Started Nov 29, 2013 | Discussions thread
OP Jack Hogan Veteran Member • Posts: 6,858
Re: Quite a lot of problem parameters...

The_Suede wrote:

A mechanical resonance in a complex system is quite complex.

The problems with most sensor-stabilized systems are well known, and there's even been some formal attempts at quantifying them. Falk Lumo, also present here on DPR, among others have some material in the public domain concerning mirror and shutter vibration effect on image sharpness.

Recent cameras (modern constructions) have very low mirror-slap impact on sharpness, but stronger shutter-induced vibrations.

Since it's a damped resonance, you have a fast motion peak buildup and a slightly damped motion fade-out.

Some things that has an effect on this vibration displacement maximum in time is:

  • Lens>body system resonance (when hand-held)
  • Body flexibility between tripod plate and sensor-cage and lens mount (on tripod)
  • Sensor mount compliance/damping (for sensor-stabilized cameras)

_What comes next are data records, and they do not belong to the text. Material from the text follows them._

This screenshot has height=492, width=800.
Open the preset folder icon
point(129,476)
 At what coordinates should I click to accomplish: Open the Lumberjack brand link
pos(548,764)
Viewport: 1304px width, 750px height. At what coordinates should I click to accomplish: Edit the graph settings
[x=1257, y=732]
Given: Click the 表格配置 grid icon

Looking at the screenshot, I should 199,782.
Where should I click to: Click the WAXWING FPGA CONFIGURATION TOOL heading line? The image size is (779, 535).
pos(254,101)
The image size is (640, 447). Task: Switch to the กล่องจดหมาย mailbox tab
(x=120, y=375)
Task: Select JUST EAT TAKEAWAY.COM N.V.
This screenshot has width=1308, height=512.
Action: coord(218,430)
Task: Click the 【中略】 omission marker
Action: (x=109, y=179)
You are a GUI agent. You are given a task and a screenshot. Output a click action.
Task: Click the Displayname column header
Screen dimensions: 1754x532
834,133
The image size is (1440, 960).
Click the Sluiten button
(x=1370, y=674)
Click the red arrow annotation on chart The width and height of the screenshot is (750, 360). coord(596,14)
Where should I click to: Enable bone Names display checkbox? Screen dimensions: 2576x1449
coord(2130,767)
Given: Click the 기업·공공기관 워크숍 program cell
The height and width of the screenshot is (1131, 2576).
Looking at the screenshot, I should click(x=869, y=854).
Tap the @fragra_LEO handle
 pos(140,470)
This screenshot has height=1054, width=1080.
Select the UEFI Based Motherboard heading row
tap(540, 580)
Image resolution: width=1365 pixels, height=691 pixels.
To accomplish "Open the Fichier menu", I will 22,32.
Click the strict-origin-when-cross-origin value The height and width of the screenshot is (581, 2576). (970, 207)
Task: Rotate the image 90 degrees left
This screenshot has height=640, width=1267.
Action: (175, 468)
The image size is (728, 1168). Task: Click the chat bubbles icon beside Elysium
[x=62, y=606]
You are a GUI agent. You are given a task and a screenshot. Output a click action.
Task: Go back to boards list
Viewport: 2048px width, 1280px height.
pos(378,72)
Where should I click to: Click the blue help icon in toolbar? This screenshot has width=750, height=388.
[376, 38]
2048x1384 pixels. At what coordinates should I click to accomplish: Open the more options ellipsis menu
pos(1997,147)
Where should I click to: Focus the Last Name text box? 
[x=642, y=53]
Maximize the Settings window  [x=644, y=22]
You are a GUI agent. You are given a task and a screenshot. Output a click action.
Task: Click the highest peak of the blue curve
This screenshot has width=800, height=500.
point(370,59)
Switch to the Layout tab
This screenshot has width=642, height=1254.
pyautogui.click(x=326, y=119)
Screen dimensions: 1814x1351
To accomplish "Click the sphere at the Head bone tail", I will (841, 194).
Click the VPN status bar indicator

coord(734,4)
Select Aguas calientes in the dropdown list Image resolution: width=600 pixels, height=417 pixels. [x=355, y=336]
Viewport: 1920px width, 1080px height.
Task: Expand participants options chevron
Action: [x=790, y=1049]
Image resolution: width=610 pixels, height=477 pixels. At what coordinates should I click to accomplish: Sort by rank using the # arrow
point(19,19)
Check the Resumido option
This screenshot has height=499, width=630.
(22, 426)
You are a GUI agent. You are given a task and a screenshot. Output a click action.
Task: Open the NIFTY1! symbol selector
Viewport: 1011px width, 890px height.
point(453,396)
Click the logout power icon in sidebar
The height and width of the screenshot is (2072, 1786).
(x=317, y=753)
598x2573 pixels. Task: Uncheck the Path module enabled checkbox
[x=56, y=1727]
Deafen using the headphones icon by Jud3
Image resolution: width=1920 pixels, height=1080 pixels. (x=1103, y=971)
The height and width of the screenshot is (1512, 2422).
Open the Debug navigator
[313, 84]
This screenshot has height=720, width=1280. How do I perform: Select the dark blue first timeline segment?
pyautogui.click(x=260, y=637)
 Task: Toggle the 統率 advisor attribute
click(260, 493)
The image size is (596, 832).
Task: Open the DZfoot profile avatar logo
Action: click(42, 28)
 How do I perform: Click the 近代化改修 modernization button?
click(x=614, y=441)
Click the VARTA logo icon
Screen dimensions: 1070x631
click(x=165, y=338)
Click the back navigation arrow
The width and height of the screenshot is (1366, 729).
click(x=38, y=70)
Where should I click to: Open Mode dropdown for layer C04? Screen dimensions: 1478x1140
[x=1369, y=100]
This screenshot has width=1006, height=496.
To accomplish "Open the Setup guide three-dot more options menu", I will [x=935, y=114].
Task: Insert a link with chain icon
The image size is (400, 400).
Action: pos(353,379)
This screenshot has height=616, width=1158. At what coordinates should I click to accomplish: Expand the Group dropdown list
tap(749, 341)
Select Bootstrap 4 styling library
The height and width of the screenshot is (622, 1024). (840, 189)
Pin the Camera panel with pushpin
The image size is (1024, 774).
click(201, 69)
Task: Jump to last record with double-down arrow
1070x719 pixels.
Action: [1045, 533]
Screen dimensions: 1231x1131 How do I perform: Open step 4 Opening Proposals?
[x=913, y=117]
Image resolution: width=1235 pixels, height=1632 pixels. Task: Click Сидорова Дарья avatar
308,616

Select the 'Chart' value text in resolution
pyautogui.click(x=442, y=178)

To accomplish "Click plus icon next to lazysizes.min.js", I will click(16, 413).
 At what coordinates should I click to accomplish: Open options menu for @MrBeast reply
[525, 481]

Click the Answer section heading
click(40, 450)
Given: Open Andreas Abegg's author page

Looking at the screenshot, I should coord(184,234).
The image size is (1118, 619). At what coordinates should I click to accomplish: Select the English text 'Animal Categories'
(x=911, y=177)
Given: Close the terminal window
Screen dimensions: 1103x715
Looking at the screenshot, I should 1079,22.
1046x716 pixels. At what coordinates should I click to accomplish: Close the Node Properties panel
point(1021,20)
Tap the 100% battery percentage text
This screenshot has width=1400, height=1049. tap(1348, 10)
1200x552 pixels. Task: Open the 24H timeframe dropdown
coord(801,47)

Then different combinations of lens weight, mount-point (lens collar or camera), lens mount stability and so on further modulate the effect.

In general you have a vibration movement maxima coinciding with a point about 20-50ms after the first curtain hits the end stop. This means that the maximum vertical vibration effect is visible in exposures between 1/160s and up to 1/80s. As you get longer exposure times, the very short peak in vibration has less effect on the overall light throughput.

When the exposure is 2x longer than the time that fully encloses the full vibration peak (1/80-1/100s?) you have half of the exposure in almost stationary mode, also halving the shake PSF effect. At 1/20-1/25s you have pushed the shutter vibration two full stops down in effect, leaving just a slight lowering in MTF, and almost certainly no visible effect.

At 1/200s you're left with an effect that's equally strong, but only visible in the top half of the image..

On DSLR-type cameras with no sensor-stabilization, the highest amount of shutter-induced shake you get is typically when you shoot with longer lenses mounted to a tripod via the lens-collar foot.


Excellent, thanks.

Any additional thoughts on the large difference between the vertical and horizontal MTF50 slanted edge readings of the A7/D610?  Do you think that's real or is it instead a figment of measurement?  If the former, should we be choosing capture orientation for those cameras according to the detail in the scene that we would like to maximize?  If the latter, what can be done to minimize it?